Les symptômes évoqués dans les premiers signalements comprennent notamment de la fièvre, des vomissements, des saignements et une grande faiblesse. Les autorités sanitaires rappellent qu’Ebola se transmet par contact direct avec des fluides corporels et que l’isolement rapide des cas, le traçage des contacts et l’appui logistique aux centres de soins sont décisifs pour éviter une propagation plus large.
Une réponse compliquée par le terrain
L’Ituri est une province difficile d’accès, marquée par des routes dégradées, des tensions sécuritaires et des mouvements fréquents de population, notamment autour de zones minières. Africa CDC a cité ces déplacements, ainsi que le contexte urbain de Bunia et Rwampara, parmi les facteurs qui augmentent le risque de diffusion du virus au-delà des foyers identifiés.
Des organisations humanitaires ont déjà averti que certains services de santé de la région étaient sous pression. Dans ce contexte, la rapidité de l’acheminement des équipes, du matériel de protection, des capacités de laboratoire et des moyens de surveillance sera déterminante dans les prochains jours.

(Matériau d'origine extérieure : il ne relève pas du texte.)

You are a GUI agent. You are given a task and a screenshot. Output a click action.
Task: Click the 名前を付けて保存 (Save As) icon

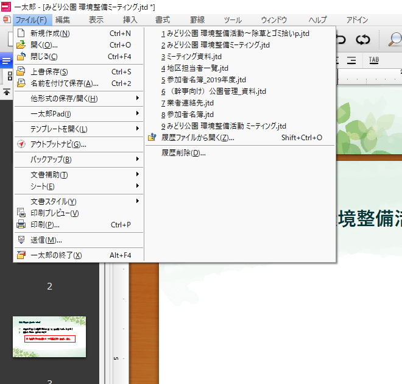(21, 84)
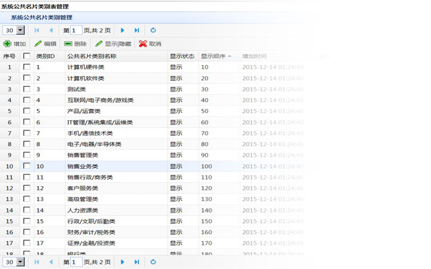Click the 显示|隐藏 toggle button
The width and height of the screenshot is (431, 269).
[112, 44]
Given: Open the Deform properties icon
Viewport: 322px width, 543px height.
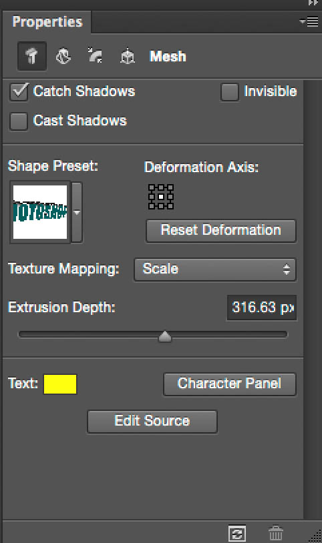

La mobilisation des autorités et des partenaires internationaux
Le gouvernement congolais a annoncé l’activation de son centre d’opérations d’urgence en santé publique et le renforcement de la surveillance épidémiologique et de laboratoire. L’OMS a indiqué avoir débloqué 500 000 dollars issus de son fonds d’urgence pour soutenir la surveillance, le suivi des contacts, les tests et la prise en charge clinique.

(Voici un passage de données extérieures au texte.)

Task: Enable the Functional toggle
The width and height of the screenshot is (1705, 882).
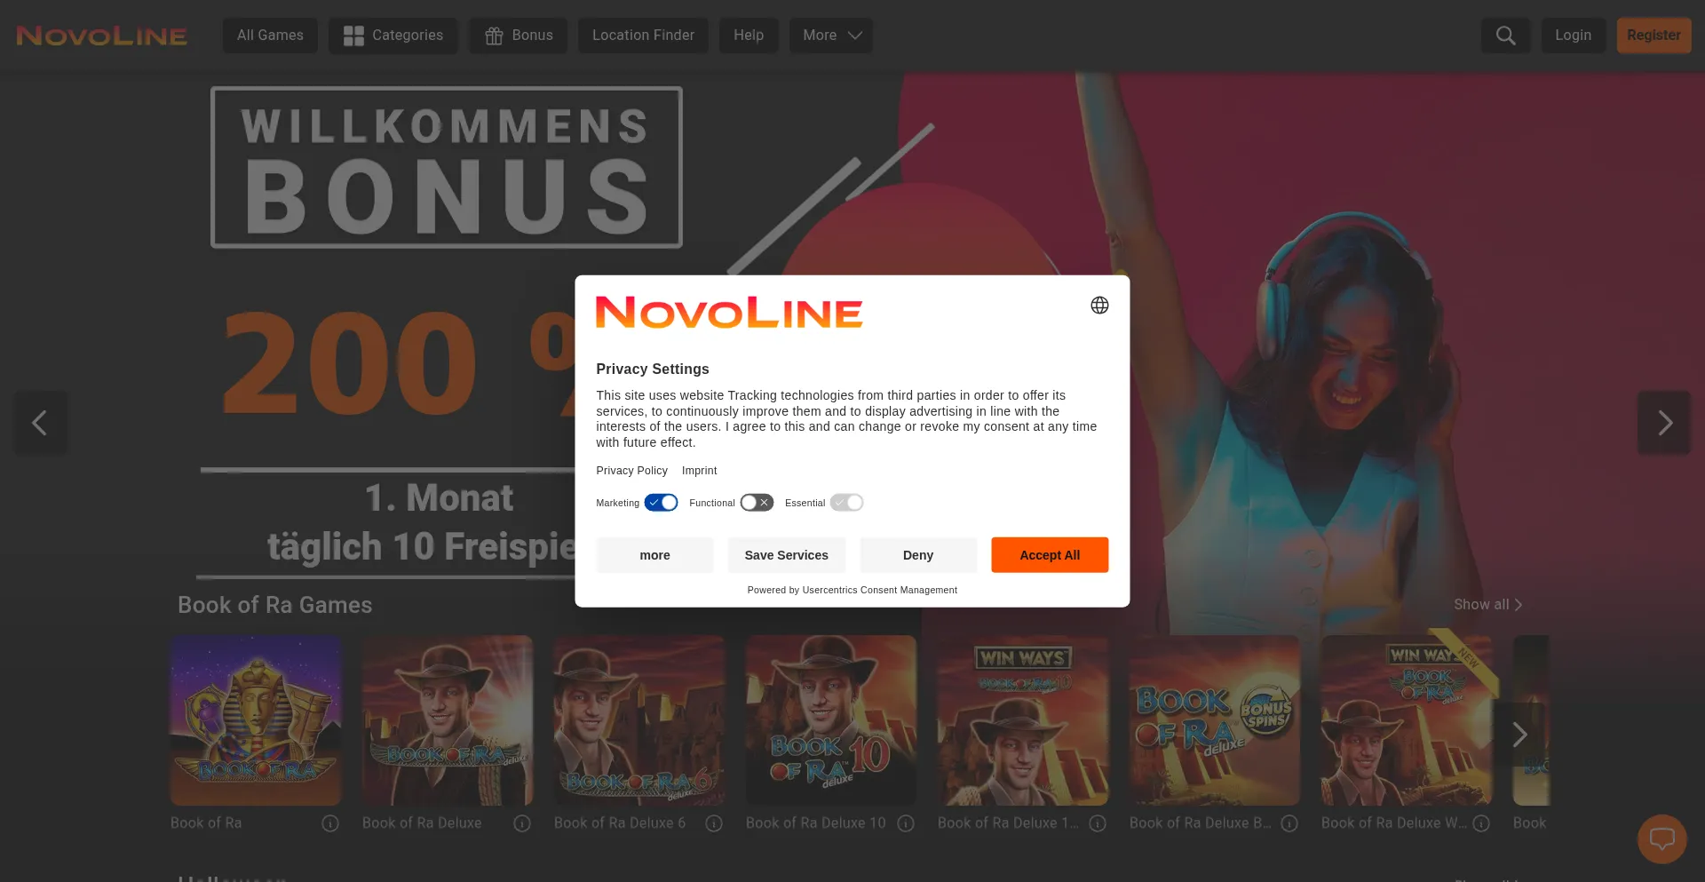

De son côté, l’Africa CDC a annoncé une réunion d’urgence avec la RDC, l’Ouganda, le Soudan du Sud et plusieurs partenaires afin d’aligner la réponse régionale. Le message des agences sanitaires est clair: dans une zone frontalière très mobile, la lutte contre Ebola ne peut pas être strictement nationale.
Ce que cela signifie maintenant
La RDC a déjà connu 17 flambées d’Ebola depuis l’identification du virus en 1976. L’expérience accumulée par le pays constitue un atout, mais les autorités doivent désormais contenir une nouvelle épidémie dans un environnement plus instable. Le principal enjeu immédiat est d’éviter que les cas suspects non encore confirmés alimentent des chaînes de transmission dans des zones urbaines ou transfrontalières.
À ce stade, les chiffres peuvent encore évoluer à mesure que les analyses se poursuivent. Les prochains bilans des autorités congolaises, de l’OMS et de l’Africa CDC seront essentiels pour savoir si l’épidémie reste concentrée en Ituri ou si un risque régional plus large se dessine.